Comfrey as Mulch

Using comfrey as a mulch in your garden/farm is a great idea depending on your needs.  If you are looking for a mulch that can start feeding your crops really quickly, this is your answer. The leaves of the plant are low in fiber so it breaks down quickly after mulching with it. Depending on several factors, it can easily decompose within days providing nutrients to the soil underneath it.

For mulching with comfrey there are 3 options all of which have big benefits.

Move to location – This simply involves cutting the leaves off a comfrey plant (or harvesting the entire plant) and using them as mulch elsewhere. This is what we do for our raised beds on the farm. We have a comfrey patch that is near the beds, and when needed, we cut off leaves and bring them up to the bed. A small patch can be used to mulch a rather large raised bed.
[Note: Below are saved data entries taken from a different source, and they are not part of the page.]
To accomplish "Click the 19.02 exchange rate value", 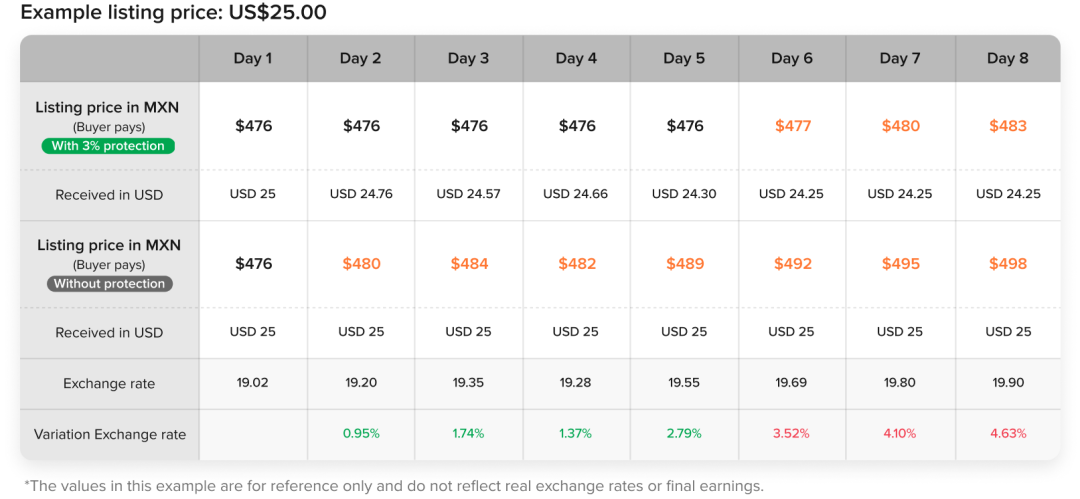I will click(x=253, y=383).
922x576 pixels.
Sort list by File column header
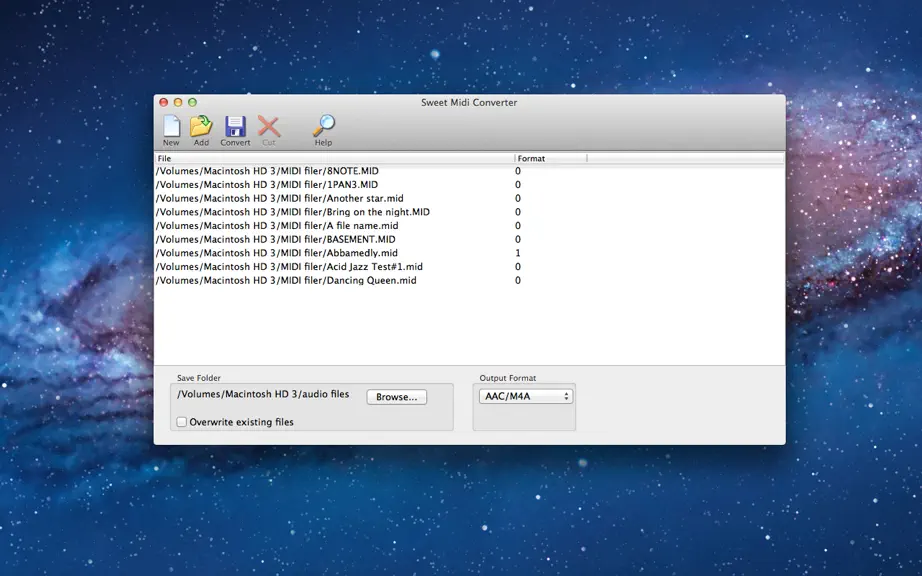coord(335,158)
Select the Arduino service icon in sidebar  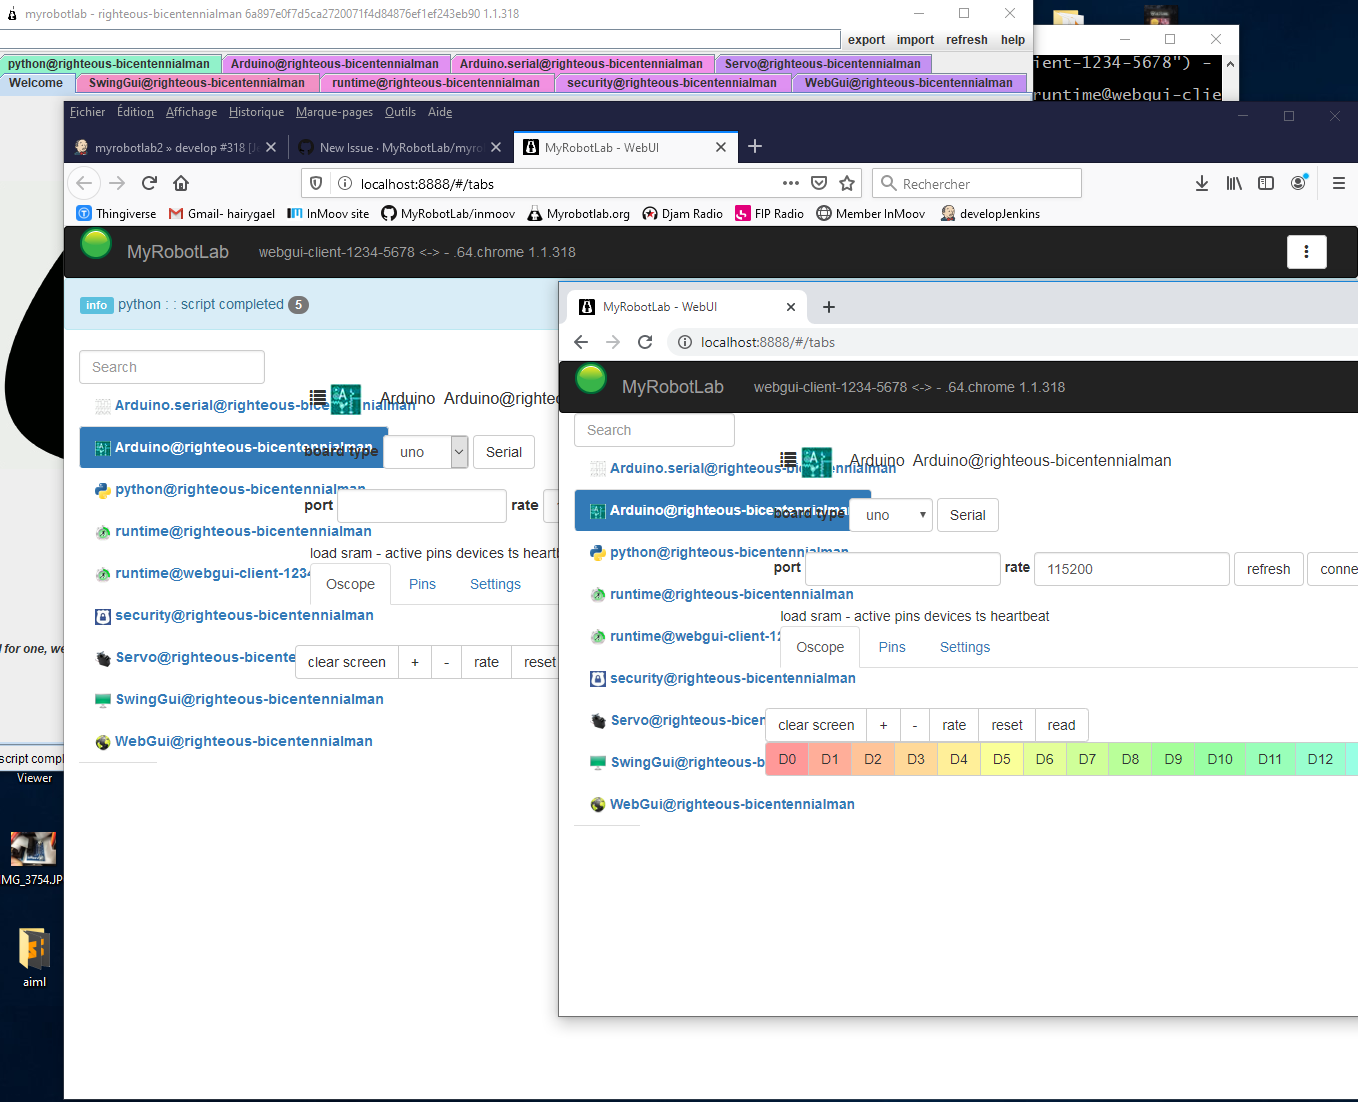coord(600,510)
 This is one of our <1-year-old comfrey patches used for that purpose - 
Once established this patch can produce a ton (yes, 2000 pounds!) of comfrey leaves a year. 

Chop and Drop – If you've planted your comfrey plants near (within the drip zone) the trees you want to fertilize you can simply cut off the comfrey leaves where they are and leave them. Almost as easy as possible.

Let die in winter – As easy as possible. Again for comfrey that has been planted near trees you can simply let the comfrey die back each winter fertilizing the ground around the plant. You don't get as much mulch as you would if you cut it back a couple of times during the year, but it requires absolutely no work. Some call it lazy, I call it being efficient.